TASK OBJECTIVE.
Exactly the lines from the one containing "How do I perform: Toggle" through the end of the entries, both ends included, are to be output.
= = =
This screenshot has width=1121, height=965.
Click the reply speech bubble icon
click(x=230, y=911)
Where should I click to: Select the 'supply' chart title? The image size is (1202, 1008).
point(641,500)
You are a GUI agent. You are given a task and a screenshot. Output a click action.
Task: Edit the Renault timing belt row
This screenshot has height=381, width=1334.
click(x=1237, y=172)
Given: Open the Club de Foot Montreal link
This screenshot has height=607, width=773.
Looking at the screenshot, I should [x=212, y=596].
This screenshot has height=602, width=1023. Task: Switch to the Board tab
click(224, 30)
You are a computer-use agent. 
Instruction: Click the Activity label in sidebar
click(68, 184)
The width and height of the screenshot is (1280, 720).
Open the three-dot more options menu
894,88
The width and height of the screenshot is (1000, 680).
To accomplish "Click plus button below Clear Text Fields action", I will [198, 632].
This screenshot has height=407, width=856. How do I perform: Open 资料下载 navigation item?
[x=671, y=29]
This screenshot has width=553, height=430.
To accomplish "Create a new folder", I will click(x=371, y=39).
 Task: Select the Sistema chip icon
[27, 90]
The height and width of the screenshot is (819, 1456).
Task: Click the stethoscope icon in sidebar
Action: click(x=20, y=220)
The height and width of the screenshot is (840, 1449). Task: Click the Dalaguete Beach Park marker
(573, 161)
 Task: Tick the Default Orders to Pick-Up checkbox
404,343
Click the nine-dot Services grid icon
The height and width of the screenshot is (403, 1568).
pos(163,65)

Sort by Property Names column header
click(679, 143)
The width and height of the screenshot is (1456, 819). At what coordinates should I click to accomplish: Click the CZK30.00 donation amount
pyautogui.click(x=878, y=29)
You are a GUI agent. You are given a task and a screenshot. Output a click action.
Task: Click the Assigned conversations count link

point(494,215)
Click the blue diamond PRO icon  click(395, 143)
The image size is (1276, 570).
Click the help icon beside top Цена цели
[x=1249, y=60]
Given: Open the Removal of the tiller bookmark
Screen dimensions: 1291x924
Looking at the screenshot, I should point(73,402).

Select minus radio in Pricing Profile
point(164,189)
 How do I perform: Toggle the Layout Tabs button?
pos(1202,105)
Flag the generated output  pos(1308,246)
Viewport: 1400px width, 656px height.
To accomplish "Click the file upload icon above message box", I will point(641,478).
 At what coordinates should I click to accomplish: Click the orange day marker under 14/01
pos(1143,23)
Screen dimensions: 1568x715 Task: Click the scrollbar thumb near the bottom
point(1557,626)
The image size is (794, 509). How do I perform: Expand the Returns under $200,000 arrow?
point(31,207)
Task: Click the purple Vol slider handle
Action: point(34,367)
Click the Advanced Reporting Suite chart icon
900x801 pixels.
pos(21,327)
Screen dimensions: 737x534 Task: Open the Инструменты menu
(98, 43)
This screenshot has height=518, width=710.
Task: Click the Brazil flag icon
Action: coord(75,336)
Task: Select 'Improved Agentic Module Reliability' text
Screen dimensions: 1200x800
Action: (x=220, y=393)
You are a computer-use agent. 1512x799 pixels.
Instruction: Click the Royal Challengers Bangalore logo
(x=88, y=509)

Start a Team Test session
= = =
ANSWER BELOW.
 How do I perform: Toggle the Layout Tabs button?
pos(1202,105)
Flag the generated output  pos(1308,246)
Viewport: 1400px width, 656px height.
To accomplish "Click the file upload icon above message box", I will point(641,478).
 At what coordinates should I click to accomplish: Click the orange day marker under 14/01
pos(1143,23)
Screen dimensions: 1568x715 Task: Click the scrollbar thumb near the bottom
point(1557,626)
The image size is (794, 509). How do I perform: Expand the Returns under $200,000 arrow?
point(31,207)
Task: Click the purple Vol slider handle
Action: point(34,367)
Click the Advanced Reporting Suite chart icon
900x801 pixels.
pos(21,327)
Screen dimensions: 737x534 Task: Open the Инструменты menu
(98, 43)
This screenshot has height=518, width=710.
Task: Click the Brazil flag icon
Action: coord(75,336)
Task: Select 'Improved Agentic Module Reliability' text
Screen dimensions: 1200x800
Action: (x=220, y=393)
You are a computer-use agent. 1512x799 pixels.
Instruction: Click the Royal Challengers Bangalore logo
(x=88, y=509)

Start a Team Test session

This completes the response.